#### Textauszug

Salto.bz: Sie haben die vielen ehrenamtlich Helfenden ja schon erwähnt: Warum lohnt es sich als Freiwillige beim Zugluftfest dabei zu sein?

Russo: Die Freiwilligenarbeit bringt Freude, Vernetzung, Genugtuung und ist sinnvoll. Viele der freiwilligen Helferinnen und Helfer sind Freunde von uns oder des Hauses der Solidarität. Die unterstützen das HdS nicht nur während des Festivals, sondern leisten das ganze Jahr über wichtige und wertvolle Arbeit. Und nach der langen und anstrengenden Corona-Zeit ist Feiern auch eine Art Medizin, die uns allen guttut, denke ich.

Salto.bz: Beteiligen sich auch die Bewohnerinnen und Bewohner des HdS an den Vorbereitungen für das Festival?

Russo: Ja und heuer haben wir sogar Glück, dass der Ramadan schon vorbei ist. Während des Ramadans dürfen Muslime nämlich untertags nicht feiern und nichts essen oder trinken. Das ist dann immer ein bisschen traurig. Denn die muslimischen Gäste helfen uns dann beim Aufbau und so, dürfen aber selber nicht mit uns feiern und bleiben im Haus. Zum Glück ist das heuer anders. Aber jedes Jahr gilt: Wer uns hilft das Fest vorzubereiten, bekommt kleine Privilegien und Vorteile im Haus, zum Beispiel einen kleinen Rabatt auf die Miete.

Salto.bz: Was ist denn das Besondere am Zugluft-Festival?

Russo: Die Musikqualität. Wir haben im Verein eine eigene Arbeitsgruppe, die sich nur mit der Auswahl der Musizierenden beschäftigt. Und die erstellt immer ein super Line-Up. Normalerweise spielen Bands aus aller Welt bei uns. Heuer haben wir aber mehr auf Regionalität geachtet. Die Bands spielen übrigens auch ehrenamtlich bei uns. Sie bekommen keine Gage, nur eine kleine Aufwandsentschädigung für die Fahrtspesen. Außerdem sind wir ein Green Event. Nachhaltigkeit ist für uns selbstverständlich. Wir verwenden kein Plastik. All unser Geschirr ist wiederverwendbar und auch beim Catering achten wir auf Qualität und regionale Produkte. Unser Publikum ist auch sehr regional, es stammt zu einem großen Teil aus Südtirol. In den letzten Jahren hatten wir aber auch Publikum aus Nordtirol und Trient und natürlich Touristen, die gerade im Land waren. Das Zugluftfest findet ja immer am letzten Wochenende im Mai statt. Da haben wir oft auch Konkurrenz von anderen, größeren Festivals. Aber wir halten trotzdem an dieser Tradition fest. Das Rahmenprogramm macht uns auch besonders. Es zieht viele Familien an, denn wir haben auch ein Kinderprogramm. Daneben gibt es Workshops zu verschiedenen Themen, wie Basteln, Kommunikation und Upcycling, verschiedene Möglichkeiten sich gegenseitig zu begegnen. Und am Sonntagvormittag findet ein Gottesdienst statt. Das alles macht das Zugluft-Festival schon sehr besonders.

########
#### Ausgangsdaten

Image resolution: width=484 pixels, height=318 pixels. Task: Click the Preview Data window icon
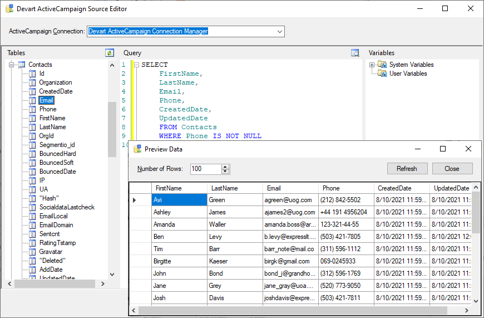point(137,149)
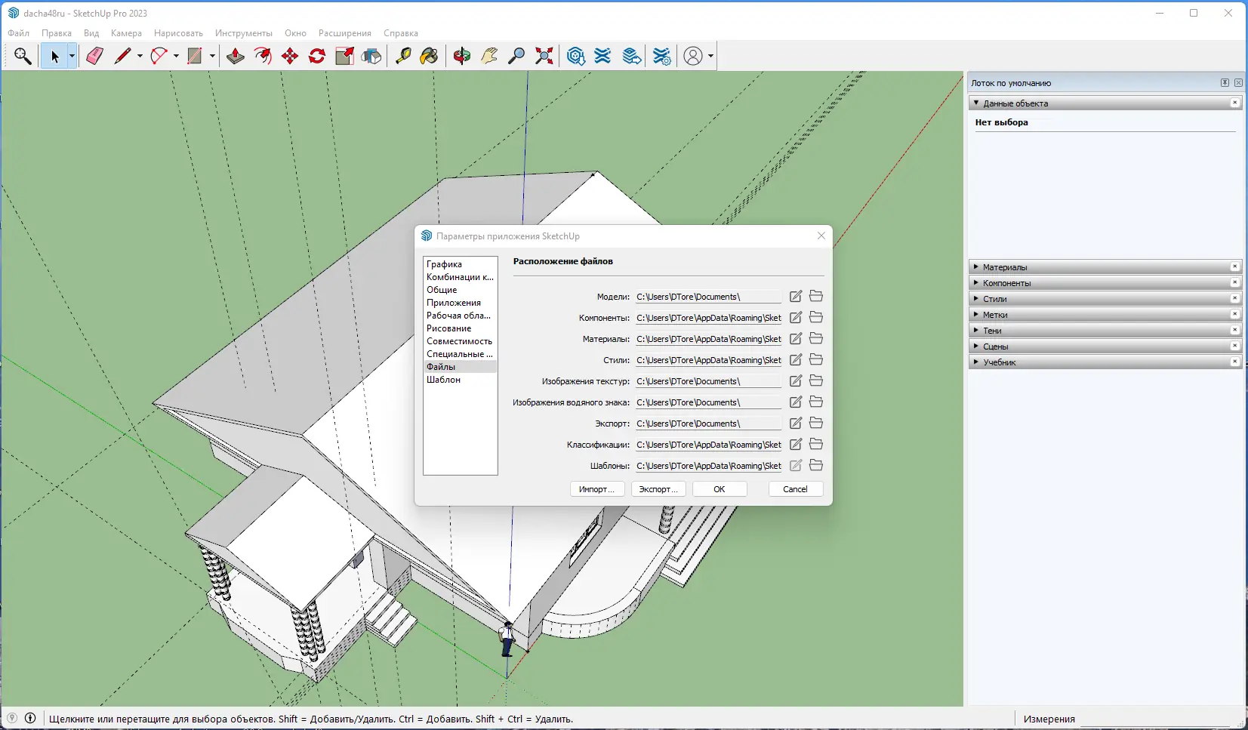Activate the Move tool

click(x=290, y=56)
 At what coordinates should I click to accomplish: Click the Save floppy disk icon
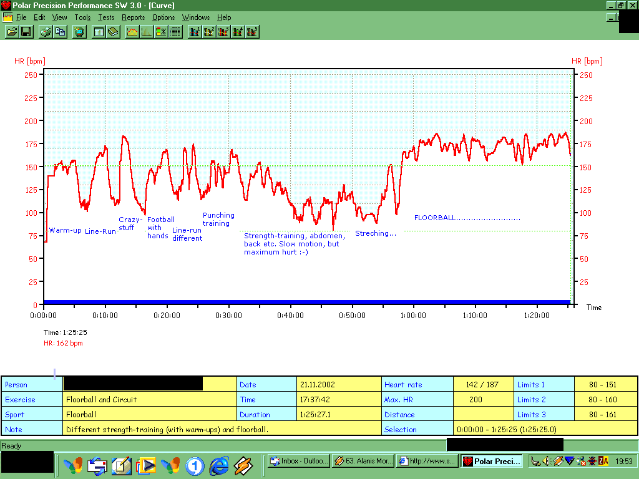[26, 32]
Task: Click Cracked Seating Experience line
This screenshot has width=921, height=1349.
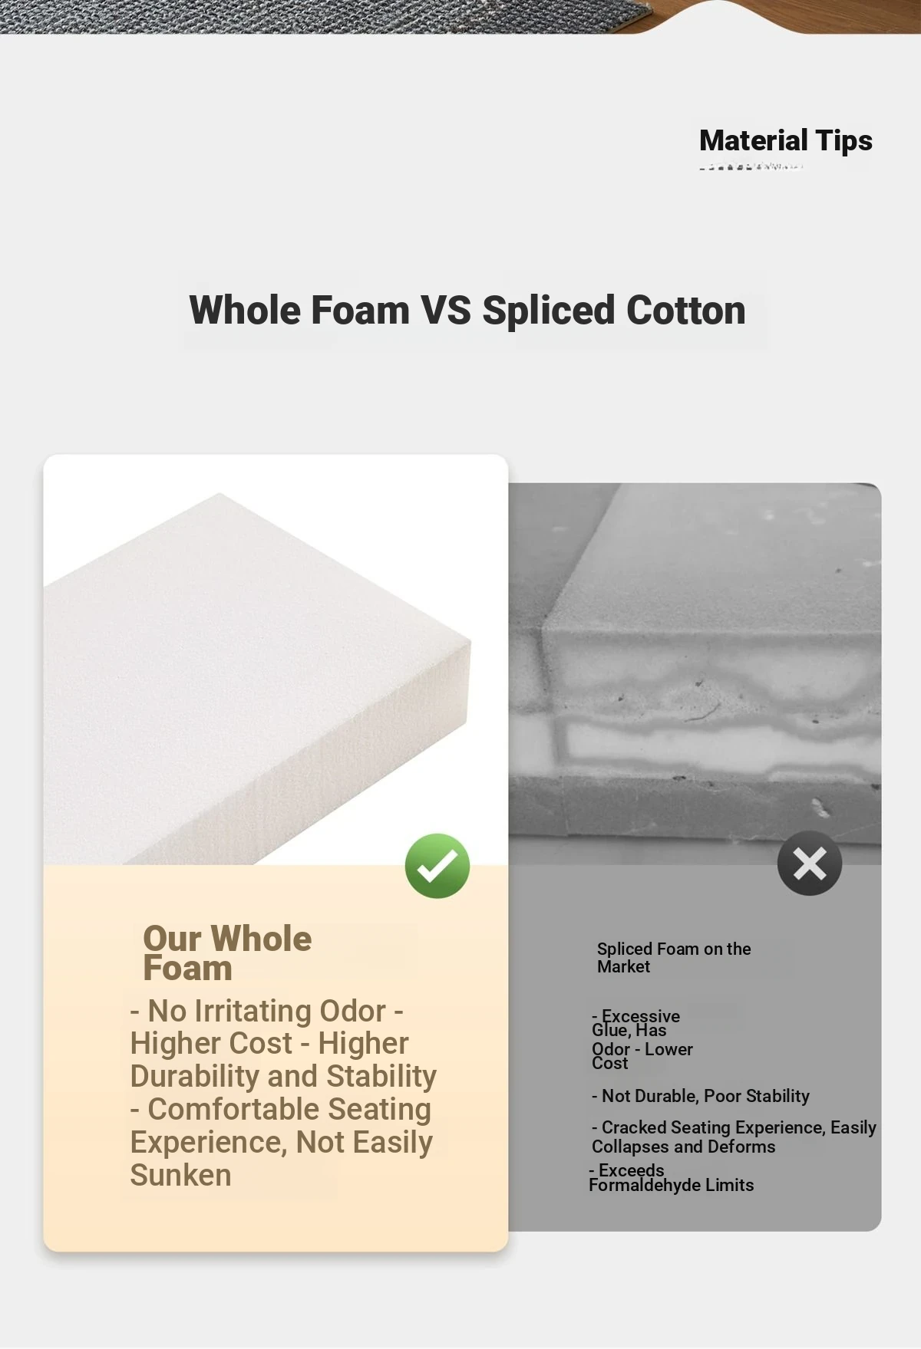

########
#### Ausgangsdaten

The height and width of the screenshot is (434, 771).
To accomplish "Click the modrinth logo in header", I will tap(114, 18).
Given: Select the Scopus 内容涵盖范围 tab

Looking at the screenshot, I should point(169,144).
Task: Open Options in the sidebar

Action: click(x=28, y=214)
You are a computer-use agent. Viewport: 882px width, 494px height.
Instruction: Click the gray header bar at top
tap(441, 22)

########
#### Ausgangsdaten

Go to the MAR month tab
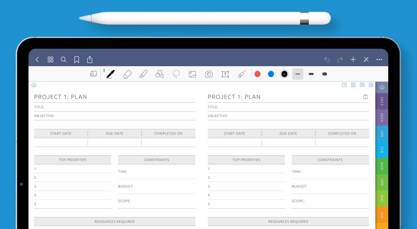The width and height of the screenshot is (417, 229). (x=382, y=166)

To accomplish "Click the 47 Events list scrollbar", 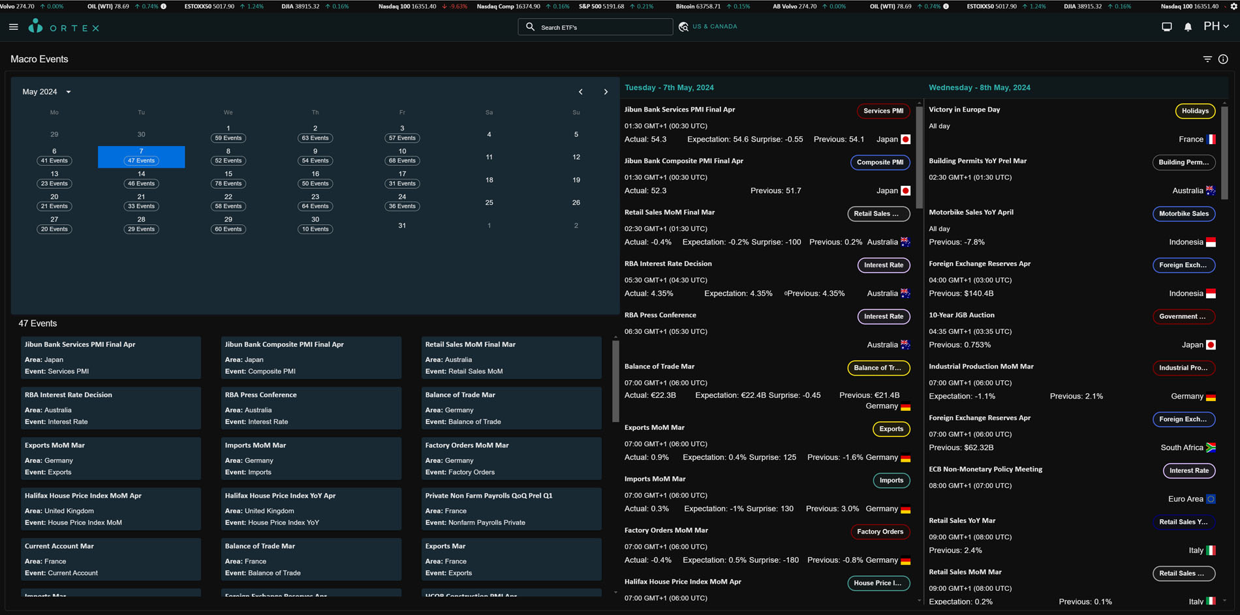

########

Schreibe einen Teil des Interviews zum Zugluftfest neu: Beginne bei den Worten „Russo: Die Freiwilligenarbeit“ und höre nach „guttut, denke ich.“ auf. Ersetze dabei „Genugtuung“ durch „Zufriedenheit“.

Russo: Die Freiwilligenarbeit bringt Freude, Vernetzung, Zufriedenheit und ist sinnvoll. Viele der freiwilligen Helferinnen und Helfer sind Freunde von uns oder des Hauses der Solidarität. Die unterstützen das HdS nicht nur während des Festivals, sondern leisten das ganze Jahr über wichtige und wertvolle Arbeit. Und nach der langen und anstrengenden Corona-Zeit ist Feiern auch eine Art Medizin, die uns allen guttut, denke ich.